Study shows benefits of learning Mandarin
By Liu Tzu-hsuan / Editor, with CNA
More than 90 percent of Taiwanese consider learning Mandarin to be useful for work and interpersonal relationships, according to a survey released by the Chinese Language and Technology Center at National Taiwan Normal University (NTNU).
The survey, conducted Tuesday and Wednesday, collected 1,092 valid samples from Taiwanese between the ages of 21 and 60, the center said Thursday.
The study also used reports on classical Chinese education published on Professional Technology Temple (PTT), the country’s largest online bulletin board system, he added.
The survey was made public after the university’s admissions committee announced last month that subjects from the general academic aptitude test were to be included in the admission requirements of each university department.
The test includes six subjects: Mandarin, English, Grade A Math, Grade B Math, Social Studies, and Science.
However, some universities – including a number of engineering departments at National Taiwan University – have decided to exclude applicants’ marks for Mandarin when reviewing their qualifications.
The project’s lead researcher, Chung Chung-hsien (鍾宗憲), who is also a professor in NTNU’s Chinese department, said Thursday that the topic of Mandarin has sparked a lot of discussion.
Mandarin classes are often criticized as conservative, especially since electronic devices have changed the function of language and the way people interact, he said, adding that opinions for and against Mandarin classes Mandarin exist.
The survey found that 76% of respondents rated the Mandarin lessons as “very good” or “good”; while 82.7% of respondents thought the Mandarin teachers were “very good” or “good”, he said.
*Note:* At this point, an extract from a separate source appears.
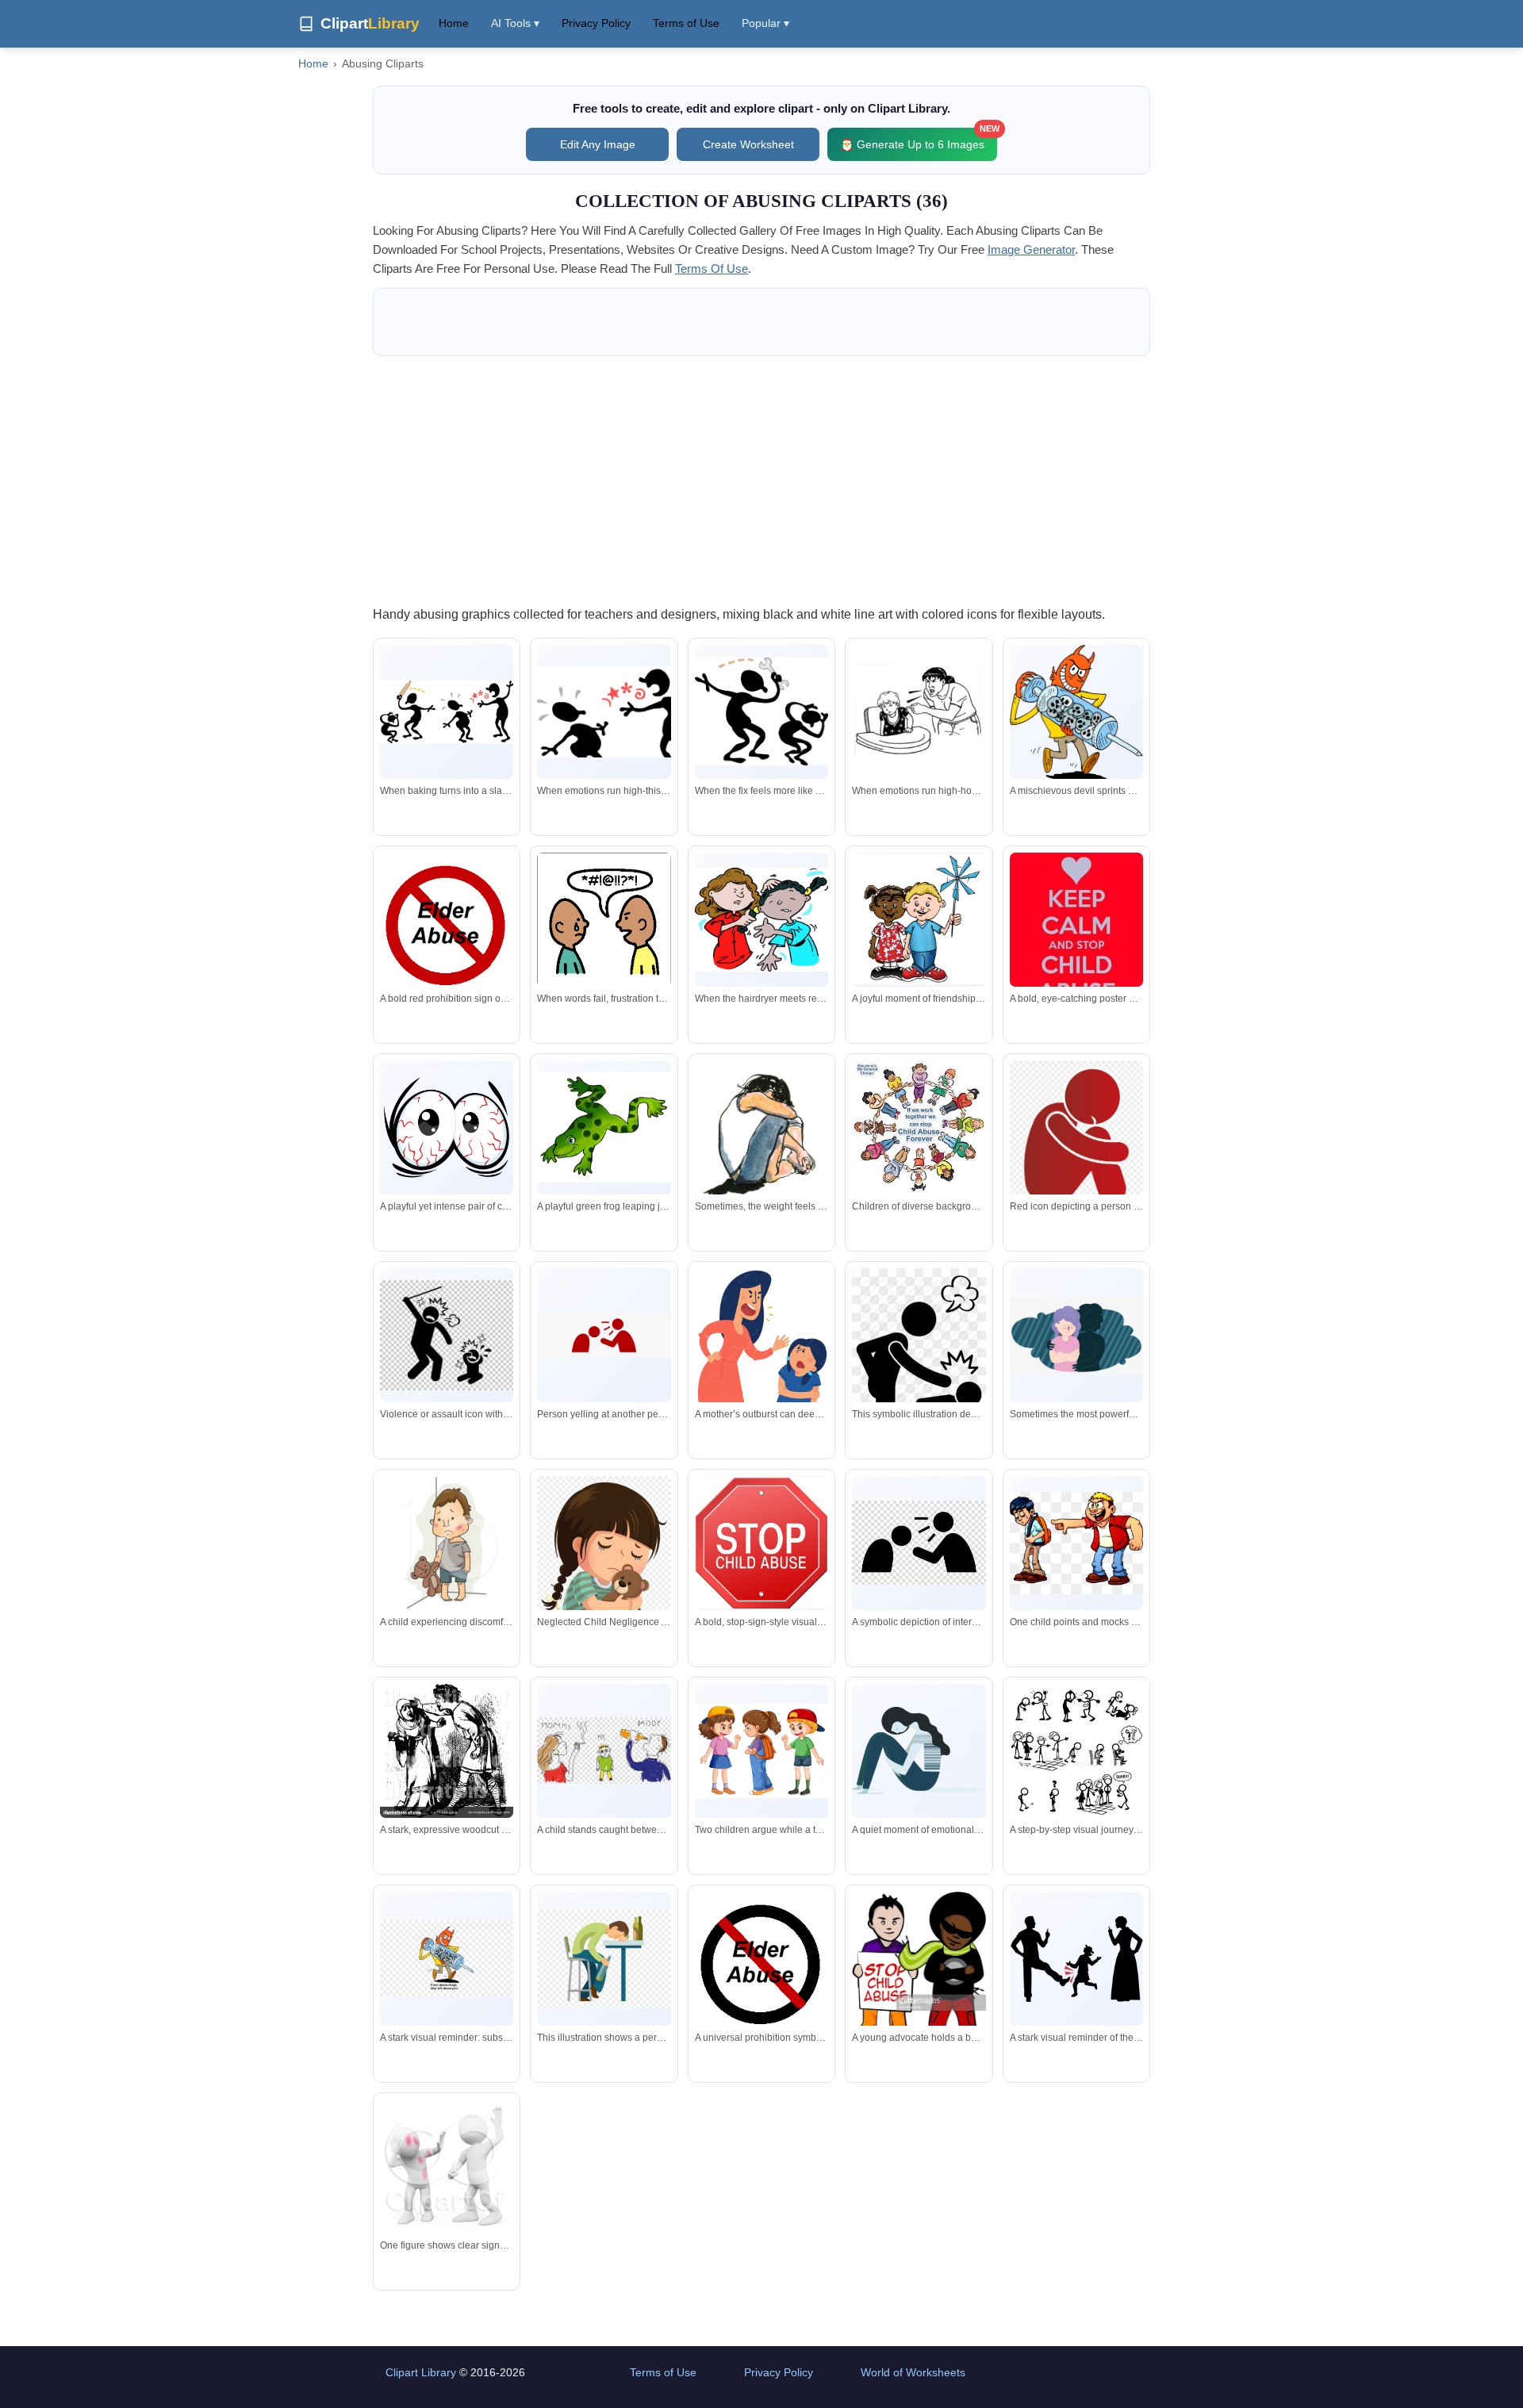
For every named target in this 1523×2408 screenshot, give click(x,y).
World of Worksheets (913, 2372)
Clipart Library (421, 2372)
In addition, 91.7 percent, 88.5 percent and 91.8 percent of respondents believe that Mandarin lessons have a good influence on career, life planning and interpersonal relationships, respectively, he said. declared.
One of the main goals of Mandarin lessons is to facilitate communication by teaching the essence of the language, he said.
Respondents over the age of 30 strongly supported the Mandarin lessons, indicating that the teaching materials containing a large proportion of Classical Chinese, familiar to people in the school curriculum of this age group, do not hinder the ability to learn and apply the language, he said.
His comment alluded to the decision of the Ministry of Education’s Curriculum Review Committee in 2017 to reduce the proportion of classical Chinese content in high schools to between 35% and 45%, down from 45% and 65%; the change took effect in 2019.
Chinese professor Hsu Kuo-neng’s NTNU department (徐國能) said departments can only consider four subject scores as admission criteria, so a compromise would be inevitable.
However, some departments initially decided to exclude Mandarin but later reinstated it in their assessment criteria, he said.
Language teaching is linked to adaptability, competitiveness and quality of life for students, and therefore needs to be reconsidered and adjusted, he said.